**Exercise description**: Could you set down exactly the lines in the records below between the line holding "Show the root password with the eye icon" and the line holding "Use MAX balance", inclusive?

━━━ Supplied material ━━━

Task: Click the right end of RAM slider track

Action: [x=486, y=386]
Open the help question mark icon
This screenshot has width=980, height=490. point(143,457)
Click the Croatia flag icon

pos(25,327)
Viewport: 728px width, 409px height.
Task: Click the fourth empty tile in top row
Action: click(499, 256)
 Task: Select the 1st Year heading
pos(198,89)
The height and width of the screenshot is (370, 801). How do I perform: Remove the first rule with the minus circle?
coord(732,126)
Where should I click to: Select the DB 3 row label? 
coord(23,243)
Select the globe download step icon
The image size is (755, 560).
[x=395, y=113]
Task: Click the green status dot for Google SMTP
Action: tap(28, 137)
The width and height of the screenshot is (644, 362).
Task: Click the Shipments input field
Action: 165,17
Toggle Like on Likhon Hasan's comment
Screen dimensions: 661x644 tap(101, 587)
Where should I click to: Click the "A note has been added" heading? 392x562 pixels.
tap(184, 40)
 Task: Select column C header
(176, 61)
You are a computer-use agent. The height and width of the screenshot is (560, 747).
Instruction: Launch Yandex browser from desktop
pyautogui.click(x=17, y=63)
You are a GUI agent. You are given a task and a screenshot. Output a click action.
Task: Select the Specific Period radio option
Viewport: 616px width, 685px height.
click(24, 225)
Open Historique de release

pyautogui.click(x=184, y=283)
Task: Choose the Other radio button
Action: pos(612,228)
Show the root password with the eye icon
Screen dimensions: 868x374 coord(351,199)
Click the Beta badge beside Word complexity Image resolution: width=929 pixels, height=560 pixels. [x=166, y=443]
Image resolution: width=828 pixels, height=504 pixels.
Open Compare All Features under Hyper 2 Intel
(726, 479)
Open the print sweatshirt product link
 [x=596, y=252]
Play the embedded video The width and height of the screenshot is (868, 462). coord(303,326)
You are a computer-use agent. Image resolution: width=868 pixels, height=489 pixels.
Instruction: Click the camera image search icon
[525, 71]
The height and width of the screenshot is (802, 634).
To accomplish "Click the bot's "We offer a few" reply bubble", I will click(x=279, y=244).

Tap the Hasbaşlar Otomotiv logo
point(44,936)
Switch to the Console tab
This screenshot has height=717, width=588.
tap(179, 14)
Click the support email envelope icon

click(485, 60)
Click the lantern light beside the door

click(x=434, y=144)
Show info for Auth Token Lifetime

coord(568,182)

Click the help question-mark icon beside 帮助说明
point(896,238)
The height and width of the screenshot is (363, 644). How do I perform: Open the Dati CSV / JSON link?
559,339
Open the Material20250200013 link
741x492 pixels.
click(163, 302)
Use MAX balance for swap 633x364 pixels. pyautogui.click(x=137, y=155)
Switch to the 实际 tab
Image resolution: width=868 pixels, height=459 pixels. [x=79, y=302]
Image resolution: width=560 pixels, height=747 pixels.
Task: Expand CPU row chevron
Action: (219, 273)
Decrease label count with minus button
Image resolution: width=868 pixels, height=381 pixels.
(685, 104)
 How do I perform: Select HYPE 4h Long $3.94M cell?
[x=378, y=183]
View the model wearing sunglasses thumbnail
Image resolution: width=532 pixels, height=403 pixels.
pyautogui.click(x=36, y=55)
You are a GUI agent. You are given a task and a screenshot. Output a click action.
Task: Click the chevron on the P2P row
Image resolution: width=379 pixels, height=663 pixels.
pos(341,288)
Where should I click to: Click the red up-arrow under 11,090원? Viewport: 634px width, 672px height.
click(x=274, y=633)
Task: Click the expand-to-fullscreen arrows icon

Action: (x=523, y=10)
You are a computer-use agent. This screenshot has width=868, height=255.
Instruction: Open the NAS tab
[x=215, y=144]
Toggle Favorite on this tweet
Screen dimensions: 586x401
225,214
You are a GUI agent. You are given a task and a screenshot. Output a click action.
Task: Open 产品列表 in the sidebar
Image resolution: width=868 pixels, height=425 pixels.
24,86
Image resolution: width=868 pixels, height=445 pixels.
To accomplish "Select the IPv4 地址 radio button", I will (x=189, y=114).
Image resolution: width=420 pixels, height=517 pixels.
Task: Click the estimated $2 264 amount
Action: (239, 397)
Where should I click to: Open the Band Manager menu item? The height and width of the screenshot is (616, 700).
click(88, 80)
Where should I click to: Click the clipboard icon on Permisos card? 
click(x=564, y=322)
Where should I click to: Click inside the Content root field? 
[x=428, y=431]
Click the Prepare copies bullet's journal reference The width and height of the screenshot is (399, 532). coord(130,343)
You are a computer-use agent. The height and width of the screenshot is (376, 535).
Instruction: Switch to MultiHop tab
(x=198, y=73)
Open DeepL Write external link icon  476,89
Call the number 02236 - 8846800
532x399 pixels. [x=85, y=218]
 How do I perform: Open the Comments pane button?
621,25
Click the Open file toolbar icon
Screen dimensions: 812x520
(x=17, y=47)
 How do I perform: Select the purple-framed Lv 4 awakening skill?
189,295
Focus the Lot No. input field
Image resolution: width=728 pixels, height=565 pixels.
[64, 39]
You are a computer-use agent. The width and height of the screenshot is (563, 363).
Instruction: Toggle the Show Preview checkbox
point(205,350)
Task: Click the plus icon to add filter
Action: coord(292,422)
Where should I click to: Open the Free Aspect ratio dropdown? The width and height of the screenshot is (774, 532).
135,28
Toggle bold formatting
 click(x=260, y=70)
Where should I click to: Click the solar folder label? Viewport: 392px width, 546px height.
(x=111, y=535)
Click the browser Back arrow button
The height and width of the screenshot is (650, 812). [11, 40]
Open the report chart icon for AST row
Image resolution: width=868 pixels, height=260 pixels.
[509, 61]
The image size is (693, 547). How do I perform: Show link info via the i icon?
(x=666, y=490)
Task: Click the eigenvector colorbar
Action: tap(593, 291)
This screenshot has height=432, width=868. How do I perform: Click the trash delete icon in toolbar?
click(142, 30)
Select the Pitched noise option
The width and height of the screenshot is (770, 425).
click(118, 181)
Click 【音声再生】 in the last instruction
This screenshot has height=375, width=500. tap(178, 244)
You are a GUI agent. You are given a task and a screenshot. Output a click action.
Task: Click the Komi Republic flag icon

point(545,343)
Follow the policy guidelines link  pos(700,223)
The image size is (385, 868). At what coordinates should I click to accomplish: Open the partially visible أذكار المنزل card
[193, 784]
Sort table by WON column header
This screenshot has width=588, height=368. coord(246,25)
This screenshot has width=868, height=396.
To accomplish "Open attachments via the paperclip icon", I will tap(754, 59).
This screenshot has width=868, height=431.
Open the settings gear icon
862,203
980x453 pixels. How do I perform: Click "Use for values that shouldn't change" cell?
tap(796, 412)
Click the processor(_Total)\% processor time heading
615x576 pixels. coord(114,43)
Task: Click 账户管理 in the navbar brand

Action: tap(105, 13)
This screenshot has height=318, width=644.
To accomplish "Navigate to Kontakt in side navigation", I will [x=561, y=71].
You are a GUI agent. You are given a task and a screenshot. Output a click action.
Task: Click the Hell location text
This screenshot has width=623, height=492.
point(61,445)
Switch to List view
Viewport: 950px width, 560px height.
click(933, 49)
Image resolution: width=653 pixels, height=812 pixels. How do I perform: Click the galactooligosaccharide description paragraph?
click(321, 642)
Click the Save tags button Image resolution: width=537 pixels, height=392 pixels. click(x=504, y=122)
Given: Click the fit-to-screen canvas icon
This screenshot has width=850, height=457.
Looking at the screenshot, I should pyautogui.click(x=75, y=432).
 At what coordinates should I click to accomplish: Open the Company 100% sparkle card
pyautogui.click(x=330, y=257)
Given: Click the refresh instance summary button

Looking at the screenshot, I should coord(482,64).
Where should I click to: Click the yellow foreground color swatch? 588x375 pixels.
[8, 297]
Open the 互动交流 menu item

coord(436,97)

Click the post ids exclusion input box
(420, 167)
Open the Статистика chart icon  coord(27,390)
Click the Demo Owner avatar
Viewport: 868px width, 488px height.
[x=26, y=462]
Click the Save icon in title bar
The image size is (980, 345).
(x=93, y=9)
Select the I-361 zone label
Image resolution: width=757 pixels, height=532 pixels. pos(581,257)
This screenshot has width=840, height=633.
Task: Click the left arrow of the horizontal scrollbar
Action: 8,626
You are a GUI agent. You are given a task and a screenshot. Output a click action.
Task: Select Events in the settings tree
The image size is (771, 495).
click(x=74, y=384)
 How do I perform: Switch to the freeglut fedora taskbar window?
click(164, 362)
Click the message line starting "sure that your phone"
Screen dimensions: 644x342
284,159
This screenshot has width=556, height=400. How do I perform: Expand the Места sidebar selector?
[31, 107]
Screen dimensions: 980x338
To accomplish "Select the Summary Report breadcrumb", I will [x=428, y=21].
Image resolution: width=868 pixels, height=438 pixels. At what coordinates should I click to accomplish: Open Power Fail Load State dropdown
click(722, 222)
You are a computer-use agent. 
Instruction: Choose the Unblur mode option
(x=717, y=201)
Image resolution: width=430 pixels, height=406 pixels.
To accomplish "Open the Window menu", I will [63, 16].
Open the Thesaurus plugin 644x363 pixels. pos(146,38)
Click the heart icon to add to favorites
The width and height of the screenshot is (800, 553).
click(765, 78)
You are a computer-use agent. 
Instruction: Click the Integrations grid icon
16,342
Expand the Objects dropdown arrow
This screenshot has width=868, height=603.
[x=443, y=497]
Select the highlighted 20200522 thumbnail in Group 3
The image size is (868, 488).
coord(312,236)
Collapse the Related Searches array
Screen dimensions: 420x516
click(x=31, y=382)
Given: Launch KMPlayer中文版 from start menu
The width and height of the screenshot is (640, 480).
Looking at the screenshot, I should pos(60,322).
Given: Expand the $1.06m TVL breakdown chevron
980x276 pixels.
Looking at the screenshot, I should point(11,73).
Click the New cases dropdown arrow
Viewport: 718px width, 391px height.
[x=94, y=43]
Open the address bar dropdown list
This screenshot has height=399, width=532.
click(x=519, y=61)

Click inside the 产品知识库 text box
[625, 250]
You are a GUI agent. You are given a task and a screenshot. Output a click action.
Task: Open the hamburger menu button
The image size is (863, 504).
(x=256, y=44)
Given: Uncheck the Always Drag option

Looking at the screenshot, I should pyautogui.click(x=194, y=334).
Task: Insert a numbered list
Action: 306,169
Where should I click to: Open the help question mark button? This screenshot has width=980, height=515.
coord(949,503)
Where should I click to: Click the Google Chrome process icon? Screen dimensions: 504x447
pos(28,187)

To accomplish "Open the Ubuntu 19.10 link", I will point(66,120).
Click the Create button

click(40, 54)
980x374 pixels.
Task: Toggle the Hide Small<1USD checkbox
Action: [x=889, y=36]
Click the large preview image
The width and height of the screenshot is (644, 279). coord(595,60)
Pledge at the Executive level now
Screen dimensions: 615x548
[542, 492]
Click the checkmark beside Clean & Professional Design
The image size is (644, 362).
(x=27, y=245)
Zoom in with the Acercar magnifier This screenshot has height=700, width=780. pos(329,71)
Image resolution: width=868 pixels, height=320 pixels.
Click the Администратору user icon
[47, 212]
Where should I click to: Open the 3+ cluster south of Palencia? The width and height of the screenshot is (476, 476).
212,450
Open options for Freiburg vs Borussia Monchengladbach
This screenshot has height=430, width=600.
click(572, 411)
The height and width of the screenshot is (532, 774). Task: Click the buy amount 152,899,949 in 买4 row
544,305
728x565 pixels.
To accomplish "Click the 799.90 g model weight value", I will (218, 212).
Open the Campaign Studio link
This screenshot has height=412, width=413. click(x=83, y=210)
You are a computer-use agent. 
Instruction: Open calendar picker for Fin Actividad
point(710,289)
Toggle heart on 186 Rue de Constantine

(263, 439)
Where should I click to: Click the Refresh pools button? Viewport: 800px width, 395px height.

━━━

**Output for this exercise**:
Show the root password with the eye icon
Screen dimensions: 868x374 coord(351,199)
Click the Beta badge beside Word complexity Image resolution: width=929 pixels, height=560 pixels. [x=166, y=443]
Image resolution: width=828 pixels, height=504 pixels.
Open Compare All Features under Hyper 2 Intel
(726, 479)
Open the print sweatshirt product link
 [x=596, y=252]
Play the embedded video The width and height of the screenshot is (868, 462). coord(303,326)
You are a computer-use agent. Image resolution: width=868 pixels, height=489 pixels.
Instruction: Click the camera image search icon
[525, 71]
The height and width of the screenshot is (802, 634).
To accomplish "Click the bot's "We offer a few" reply bubble", I will click(x=279, y=244).

Tap the Hasbaşlar Otomotiv logo
point(44,936)
Switch to the Console tab
This screenshot has height=717, width=588.
tap(179, 14)
Click the support email envelope icon

click(485, 60)
Click the lantern light beside the door

click(x=434, y=144)
Show info for Auth Token Lifetime

coord(568,182)

Click the help question-mark icon beside 帮助说明
point(896,238)
The height and width of the screenshot is (363, 644). How do I perform: Open the Dati CSV / JSON link?
559,339
Open the Material20250200013 link
741x492 pixels.
click(163, 302)
Use MAX balance for swap 633x364 pixels. pyautogui.click(x=137, y=155)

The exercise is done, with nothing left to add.